Appendix A. Deployment Considerations
Appendix A. Deployment Considerations
A.1. AFTR Service Distribution and Horizontal Scaling
One of the key benefits of the Dual-Stack Lite technology lies in the fact that it is a tunnel-based solution. As such, tunnel endpoints can be anywhere in the service provider network.
Using the DHCPv6 tunnel endpoint option [RFC6334], service providers can create groups of users sharing the same AFTR. Those groups can be merged or divided at will. This leads to a horizontally scaled solution, where more capacity is added with more AFTRs. As those groups of users can evolve over time, it is best to make sure that AFTRs do not require per-user configuration in order to provide service.
A.2. Horizontal Scaling
A service provider can start using just a few centralized AFTRs.
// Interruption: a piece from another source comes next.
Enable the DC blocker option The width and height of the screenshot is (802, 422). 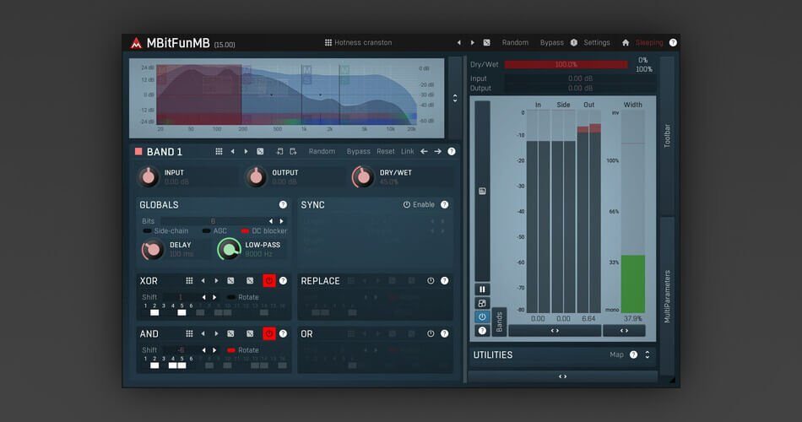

Later, when more capacity is needed, more AFTRs can be added and pushed closer to the edges of the access network.
A.3. High Availability
An important element in the design of the Dual-Stack Lite technology is the simplicity of implementation on the customer side. An IP4-in-IPv6 tunnel and a default route over it in the B4 element are all that is needed to get IPv4 connectivity. It is assumed that high availability is the responsibility of the service provider, not the customer devices implementing Dual-Stack Lite. As such, a single IPv6 address of the tunnel endpoint is provided in the DHCPv6 option defined in [RFC6334]. Specific means to achieve high availability on the service provider side are outside the scope of this specification.
A.4. Logging
DS-Lite AFTR implementation should offer the functionality to log NAT binding creations or other ways to keep track of the ports/IP addresses used by customers. This is both to support troubleshooting, which is very important to service providers trying to figure out why something may not be working, and to meet region-specific requirements for responding to legally binding requests for information from law enforcement authorities.